Early intervention rehabilitation treatment guidelines for high-risk children

  1.Concept.
  Early intervention is all types of training to improve the intellectual abilities of preterm infants by providing a variety of sensory stimulation and environmental enrichment education to at-risk infants. It is used for infants and toddlers whose development (mainly referring to neurological and mental development) deviates from normal or may deviate from normal.
  Measures are taken to improve the development of these infants and toddlers, or to catch up with the development of normal children or to enhance their self-care skills. Early intervention can reverse deviations from normal neurological and psychiatric development and allow infants and toddlers to reach their full potential. The key to treatment is early detection, early diagnosis, early intervention and early treatment, the earlier the start, the better the results.
  2.Intervention objects.
  The target of early intervention is mainly the surviving high-risk children who are affected by high-risk factors in the perinatal period, and the high-risk factors are divided into fetal period, delivery period and neonatal period by period.
  1. High-risk factors in the fetal period: genetic factors, early pregnancy bleeding, gestational hypertension syndrome, intrauterine infection, toxic and harmful substances during pregnancy, maternal diseases (anemia, heart, liver, kidney, diabetes, etc.), fetal growth retardation, multiple births, intrauterine distress, umbilical cord encirclement, placenta praevia, placenta abruptio, placental dysfunction, etc.

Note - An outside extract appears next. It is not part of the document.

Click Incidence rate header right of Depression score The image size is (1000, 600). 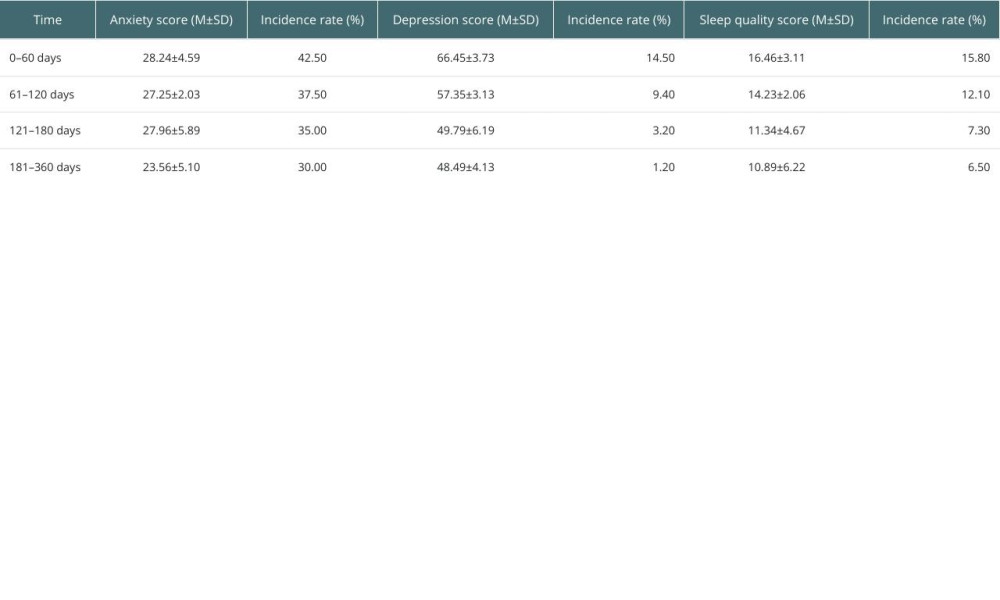618,20

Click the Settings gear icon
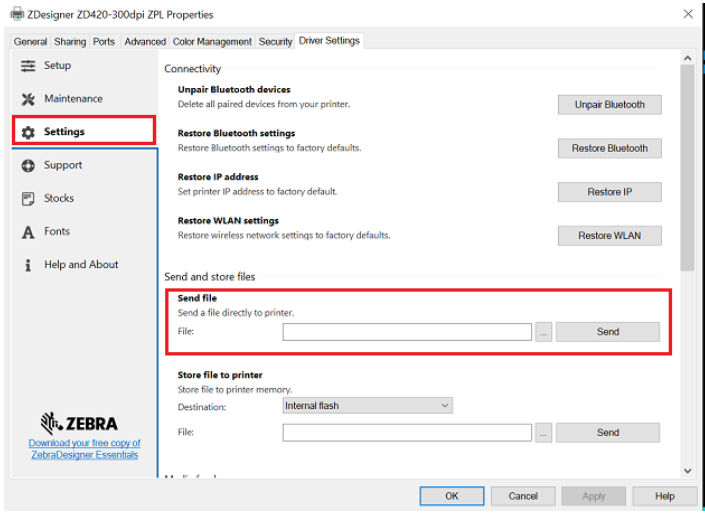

  2. High-risk factors during delivery: neonatal asphyxia, obstructed labor, cesarean section, birth injury. 3. High-risk factors during the neonatal period: preterm birth, low birth weight (<2500g) neonatal ischemic-hypoxic encephalopathy, severe hyperbilirubinemia, intracranial hemorrhage, central nervous system infection.
  3. Screening and diagnostic methods.
  ①Neonatal Behavioral Ability Assay (NBNA): A 20-item neurological assay for newborns in China established by drawing on the advantages of the Brazelton neonatal behavior estimation score in the United States and the Amiel-Tison neuromotor assay in France, combined with our own experience. those with NBNA scores <35 are classified as high-risk infants for management.
  ②The 52-item neuromotor examination, edited by Bao Xiulan, screens by checking consciousness response, audiovisual condition, primitive reflex, motor ability, muscle tone examination, abnormal posture examination, etc.
  ③Newborn hearing screening.
  ④Auxiliary examination: cranial ultrasound or CT, fundus examination, electroencephalogram, etc.
  4.Intervention methods.
  ①Referring to “Newborn Behavior and Education from 0 to 3 years old” to develop early interventions, starting after 7d when the condition stabilizes, sensory stimulation massage, visual, auditory, head lifting and limb movement training in the neonatal period, about half an hour or more each time, at least 2 times a day; perception, visual and auditory, language, memory and movement training in the infant period.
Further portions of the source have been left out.